Las últimas cifras de siniestralidad evidencian que en torno a un tercio de los accidentes mortales estaban causados porque el conductor desatendía la conducción por algún tipo de factor externo. Existe un gráfico sencillo y muy visual que muestra los metros que recorremos “a ciegas” cada vez que hacemos una de esas acciones que no se deberían de hacer en marcha.

Lo curioso es que la mayoría de conductores experimentados creen que mantener un ojo sobre el camino los libera de esta clase de distracción pero numerosos estudios muestran cómo aun prestando atención a ambas cosas el cerebro sólo puede administrar una y por lo general dirige su actividad a la menos rutinaria, cual es dedicarse al celular por cuanto la actividad neuronal entiende que al ser un estímulo diferente al “normal” debe dedicar más atención a desarrollarlo y todo eso sucede sin que tengamos conciencia, así mientras creemos que escribimos y miramos la calle al mismo tiempo el cerebro se vuelve “ciego” a lo que su rutina le indica cómo más frecuente, es decir prestar atención al camino.

Cosas tan cotidianas como mandar un WhatsApp, marcar un número de teléfono en el celular (o simplemente responder a la llamada) ocupan intervalos desde los 8 hasta los 20 segundos.
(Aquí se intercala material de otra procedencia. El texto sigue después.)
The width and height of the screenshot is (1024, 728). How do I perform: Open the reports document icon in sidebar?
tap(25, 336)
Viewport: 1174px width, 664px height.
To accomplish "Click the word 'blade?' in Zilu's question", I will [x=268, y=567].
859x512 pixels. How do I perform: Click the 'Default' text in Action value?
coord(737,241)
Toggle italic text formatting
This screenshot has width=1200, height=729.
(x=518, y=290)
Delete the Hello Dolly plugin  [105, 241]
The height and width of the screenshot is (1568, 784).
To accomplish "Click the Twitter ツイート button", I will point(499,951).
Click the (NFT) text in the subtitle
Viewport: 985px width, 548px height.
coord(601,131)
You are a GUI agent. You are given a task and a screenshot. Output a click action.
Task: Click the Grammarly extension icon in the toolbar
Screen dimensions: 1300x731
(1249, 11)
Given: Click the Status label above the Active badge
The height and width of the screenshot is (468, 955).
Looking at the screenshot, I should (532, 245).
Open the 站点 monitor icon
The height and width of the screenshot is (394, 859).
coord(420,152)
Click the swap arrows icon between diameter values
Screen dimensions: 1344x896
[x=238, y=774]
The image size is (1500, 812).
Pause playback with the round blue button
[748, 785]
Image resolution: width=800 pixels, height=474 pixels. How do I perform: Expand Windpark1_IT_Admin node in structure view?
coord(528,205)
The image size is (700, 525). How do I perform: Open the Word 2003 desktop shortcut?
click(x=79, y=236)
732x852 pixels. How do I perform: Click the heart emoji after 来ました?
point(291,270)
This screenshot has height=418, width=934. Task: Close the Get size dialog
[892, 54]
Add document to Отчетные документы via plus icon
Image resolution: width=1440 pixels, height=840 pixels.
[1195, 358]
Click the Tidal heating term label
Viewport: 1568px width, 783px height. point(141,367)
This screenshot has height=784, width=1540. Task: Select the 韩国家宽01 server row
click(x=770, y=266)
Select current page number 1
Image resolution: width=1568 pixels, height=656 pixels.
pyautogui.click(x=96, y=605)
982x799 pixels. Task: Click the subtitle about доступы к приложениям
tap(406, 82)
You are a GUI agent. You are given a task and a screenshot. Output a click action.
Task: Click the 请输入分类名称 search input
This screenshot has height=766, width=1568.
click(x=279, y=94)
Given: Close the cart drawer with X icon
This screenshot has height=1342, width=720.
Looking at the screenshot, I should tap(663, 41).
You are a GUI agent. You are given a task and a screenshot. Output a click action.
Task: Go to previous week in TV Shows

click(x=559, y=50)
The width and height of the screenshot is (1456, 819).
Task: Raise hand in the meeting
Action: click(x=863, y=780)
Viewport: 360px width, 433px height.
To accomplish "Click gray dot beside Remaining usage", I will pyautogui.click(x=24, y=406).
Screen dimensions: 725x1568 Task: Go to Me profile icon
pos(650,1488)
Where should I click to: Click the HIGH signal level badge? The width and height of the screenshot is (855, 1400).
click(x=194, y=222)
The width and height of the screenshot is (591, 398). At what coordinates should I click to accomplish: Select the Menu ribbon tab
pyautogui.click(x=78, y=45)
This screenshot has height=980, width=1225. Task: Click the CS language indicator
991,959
También se habla de otras cosas que no tienen que ver con el smartphone, como el ajuste de la radio o encenderse un cigarrillo.
Con la tabla que acompaña esta nota se hace mención a los segundos que se tarda en realizar cada acción y la distancia que se recorrería “a ciegas” si se circula a una velocidad de 120 km/h. Lo más sorprendente son los 600 metros que pasan sin atender a la conducción debidamente mientras se envía un mensaje por WhatsApp.

Lo de redactar un mensaje es evidente que es una distracción grave, pero también el simple hecho de ajustar la radio en una pantalla táctil (o la climatización en algunos coches ahora) también hace que se avancen 200 metros sin mirar.
La moraleja que nos dejan estos llamativos datos es que hay que evitar cualquier tipo de distracción a toda costa. Ya no solo cuando se circula a 120 km/h por las extensas distancias que se recorren, sino en cualquier otro ámbito.
En rutas secundarias o en recorridos urbanos pueden aparecer más factores como peatones o animales cruzando la vía. A estas alturas es bueno recordar que el uso del celular al volante está prohibido y que se sanciona con fuerte multa.